IN VIAGGIO TRA LA CARRETERA AUSTRAL E LA RUTA 40 FINO ALLA FINE DEL MONDO Periodo: 15 dicembre 2007 – 9 gennaio 2008 Partecipanti: 7 – Simone, Rita, Giovanni, Doriana, Simone, Liana e Patrizia Veicoli: 2 moto e 1 auto / BMW 1150 GS ADVENTURE – HONDA AFRICA TWIN – FORD PICKUP (Moto spedite via mare dall’Italia e auto a noleggio)

15 dicembre, finalmente si parte. Dopo mesi di cartine, guide e sogni ad occhi aperti l’attesa è finita. Treno fino a Roma e poi in volo a Buenos Aires la nostra prima tappa, in attesa dell’arrivo delle moto in Cile. Un paio di giorni non sono certo sufficienti per vivere pienamente questa città, ma bastano comunque per farsi un’idea dello spirito “porteño”. Si coglie passeggiando per le vie di San Telmo colme di un’atmosfera di gloriosa decadenza o per le strade della Boca, quartiere popolare ricco di angoli suggestivi come il celebre “Caminito”, con i suoi edifici colorati e i locali dove si esibiscono bravissimi ballerini di tango. Non si può andare a Buenos Aires senza passare per la Plaza de Mayo, simbolo della protesta delle madri dei tanti “desaparecidos” durante la dittatura.

Il 18 siamo nuovamente in volo, destinazione Concepcion – Cile. Ci fermiamo in questa città in attesa di sdoganare le moto e noleggiare il pickup. Arrivati a “Conce”, come viene chiamata amichevolmente dai cileni, ci sistemiamo in albergo dove incontriamo Giorgio Ricci di Raid Inside, a cui ci siamo appoggiati per il trasferimento delle moto dall’Italia in Cile. Se non ci saranno intoppi, in un paio di giorni dovremo essere pronti a partire.

Nell’attesa ci dedichiamo alla visita della città. Non si può dire che sia bella, ma è piacevolmente in “movimento” con tantissima gente per le strade a qualsiasi ora del giorno e della notte, moltissimi i giovani (città universitaria). Sconcertante la quantità di negozi che si susseguono uno dopo l’altro. Particolarmente interessante e caratteristico il mercato centrale. Una intera “quadra” coperta con banchi di ogni tipo, dalla carne al “pescado”, dalle spezie alla frutta, dalle alghe secche agli utensili per la casa ed altro ancora. Da non perdere i locali all’interno del mercato, piccole trattorie, a volte anche solo due tavoli e un fornello, dove si mangia bene spendendo pochissimo. Uno dei piatti tipici è il “Pastel de chioco” a base di mais e si può gustare sia dolce che salato. Un particolare della città che sicuramente non può sfuggire è l’impianto elettrico cittadino: un groviglio di cavi ad ogni incrocio, ed il bello è che funziona.

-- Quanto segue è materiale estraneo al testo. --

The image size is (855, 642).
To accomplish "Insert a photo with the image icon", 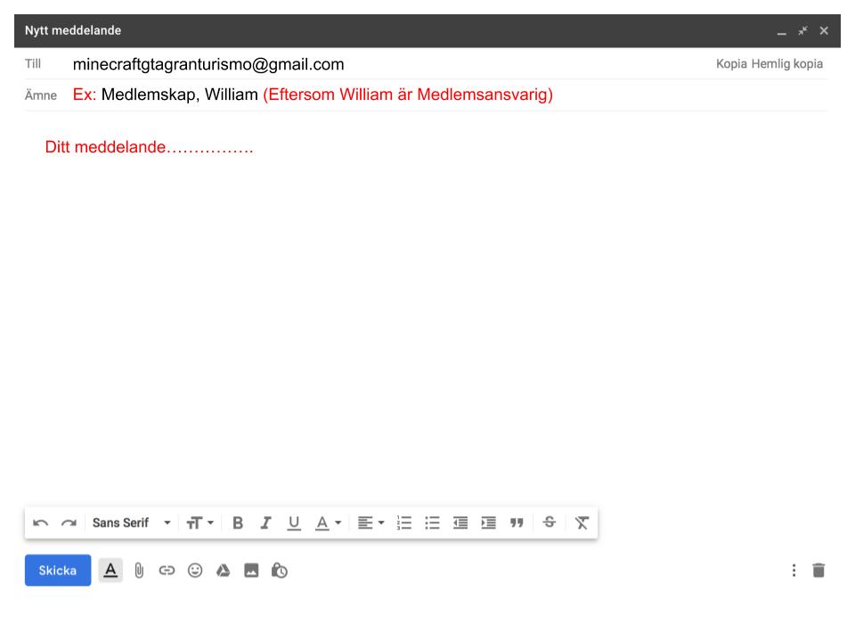I will pos(251,571).
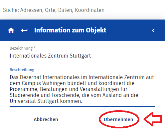
Task: Click 'Stuttgart' in the Bezeichnung field
Action: 80,56
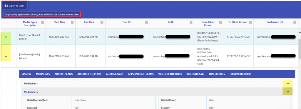Open the From Uri column menu icon
The height and width of the screenshot is (109, 301).
click(x=146, y=22)
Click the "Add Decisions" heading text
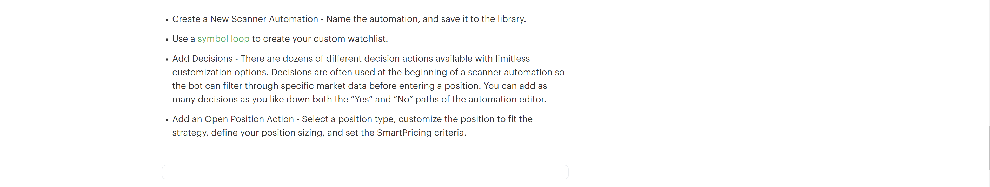Screen dimensions: 990x187 (x=202, y=58)
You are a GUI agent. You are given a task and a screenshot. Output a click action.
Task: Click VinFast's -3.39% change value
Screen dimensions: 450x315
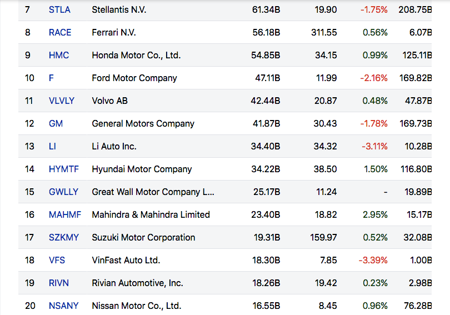[374, 261]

Il 20, dopo varie peripezie, noleggiamo il pickup. Devono prepararci i documenti per i passaggi in dogana e quindi concordiamo il ritiro per la mattina seguente. Domani si sdoganano anche le moto. Contiamo di partire in tarda mattinata. L’adrenalina è alle stelle, non vediamo l’ora di iniziare la seconda parte del nostro viaggio, quella “on the road”.

Abbiamo ancora un pomeriggio e decidiamo di andare in corriera a visitare Cocholgue, paese di pescatori di alghe ad una quarantina di kilometri a nord di Conce. La giornata è bellissima, cielo terso, sole caldo e mare piatto. La descrizione del paese riportata nella guida era buona, ma ha superato di gran lunga le aspettative. Tutte le case del villaggio sono in legno, colorate e degradano fino alla spiaggia sottostante colma di barche. Ogni spazio disponibile è utilizzato per stendere le alghe ad asciugare al sole dando al villaggio un aspetto veramente suggestivo.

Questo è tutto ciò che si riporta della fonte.